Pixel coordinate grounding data
···

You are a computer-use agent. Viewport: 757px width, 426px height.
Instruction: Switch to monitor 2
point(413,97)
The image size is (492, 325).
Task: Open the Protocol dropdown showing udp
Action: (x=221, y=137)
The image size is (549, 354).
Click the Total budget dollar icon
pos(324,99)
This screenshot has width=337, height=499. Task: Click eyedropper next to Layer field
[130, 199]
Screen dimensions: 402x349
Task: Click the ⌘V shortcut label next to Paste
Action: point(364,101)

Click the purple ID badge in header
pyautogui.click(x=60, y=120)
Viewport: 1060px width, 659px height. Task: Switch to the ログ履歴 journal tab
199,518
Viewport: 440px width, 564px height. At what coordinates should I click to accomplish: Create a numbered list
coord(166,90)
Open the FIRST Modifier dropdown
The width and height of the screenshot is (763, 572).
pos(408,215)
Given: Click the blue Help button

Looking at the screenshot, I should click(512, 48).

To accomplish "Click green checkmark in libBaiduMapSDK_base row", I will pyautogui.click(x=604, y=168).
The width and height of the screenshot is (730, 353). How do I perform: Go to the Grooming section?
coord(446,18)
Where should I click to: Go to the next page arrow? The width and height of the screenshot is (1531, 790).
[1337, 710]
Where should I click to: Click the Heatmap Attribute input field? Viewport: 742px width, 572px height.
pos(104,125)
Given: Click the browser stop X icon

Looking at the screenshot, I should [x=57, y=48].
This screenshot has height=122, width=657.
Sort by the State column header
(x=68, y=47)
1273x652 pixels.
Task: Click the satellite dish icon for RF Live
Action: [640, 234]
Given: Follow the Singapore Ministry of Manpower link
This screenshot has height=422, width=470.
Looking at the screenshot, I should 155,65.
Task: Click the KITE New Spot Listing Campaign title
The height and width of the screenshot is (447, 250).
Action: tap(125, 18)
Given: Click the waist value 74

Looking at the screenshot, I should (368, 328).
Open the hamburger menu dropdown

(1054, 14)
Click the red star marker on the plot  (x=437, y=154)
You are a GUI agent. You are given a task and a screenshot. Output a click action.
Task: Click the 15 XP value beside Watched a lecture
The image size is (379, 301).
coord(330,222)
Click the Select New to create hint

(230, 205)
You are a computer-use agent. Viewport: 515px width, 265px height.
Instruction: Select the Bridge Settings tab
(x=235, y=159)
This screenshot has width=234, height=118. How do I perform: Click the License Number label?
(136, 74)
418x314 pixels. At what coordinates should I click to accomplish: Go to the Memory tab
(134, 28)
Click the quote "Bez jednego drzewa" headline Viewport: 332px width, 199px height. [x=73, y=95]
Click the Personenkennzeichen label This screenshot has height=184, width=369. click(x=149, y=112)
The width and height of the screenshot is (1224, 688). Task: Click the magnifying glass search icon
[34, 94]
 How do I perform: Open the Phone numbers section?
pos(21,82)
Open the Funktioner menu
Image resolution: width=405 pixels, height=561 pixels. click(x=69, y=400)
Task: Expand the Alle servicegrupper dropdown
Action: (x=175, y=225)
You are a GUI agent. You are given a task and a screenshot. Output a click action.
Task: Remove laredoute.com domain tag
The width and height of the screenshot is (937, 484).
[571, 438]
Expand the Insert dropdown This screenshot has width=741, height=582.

···

## Action item
Among the lines above, repeat exactly those from the line with "Click the Personenkennzeichen" to the line with "Task: Remove laredoute.com domain tag", counting both ends.

## Result
Click the Personenkennzeichen label This screenshot has height=184, width=369. click(x=149, y=112)
The width and height of the screenshot is (1224, 688). Task: Click the magnifying glass search icon
[34, 94]
 How do I perform: Open the Phone numbers section?
pos(21,82)
Open the Funktioner menu
Image resolution: width=405 pixels, height=561 pixels. click(x=69, y=400)
Task: Expand the Alle servicegrupper dropdown
Action: (x=175, y=225)
You are a GUI agent. You are given a task and a screenshot. Output a click action.
Task: Remove laredoute.com domain tag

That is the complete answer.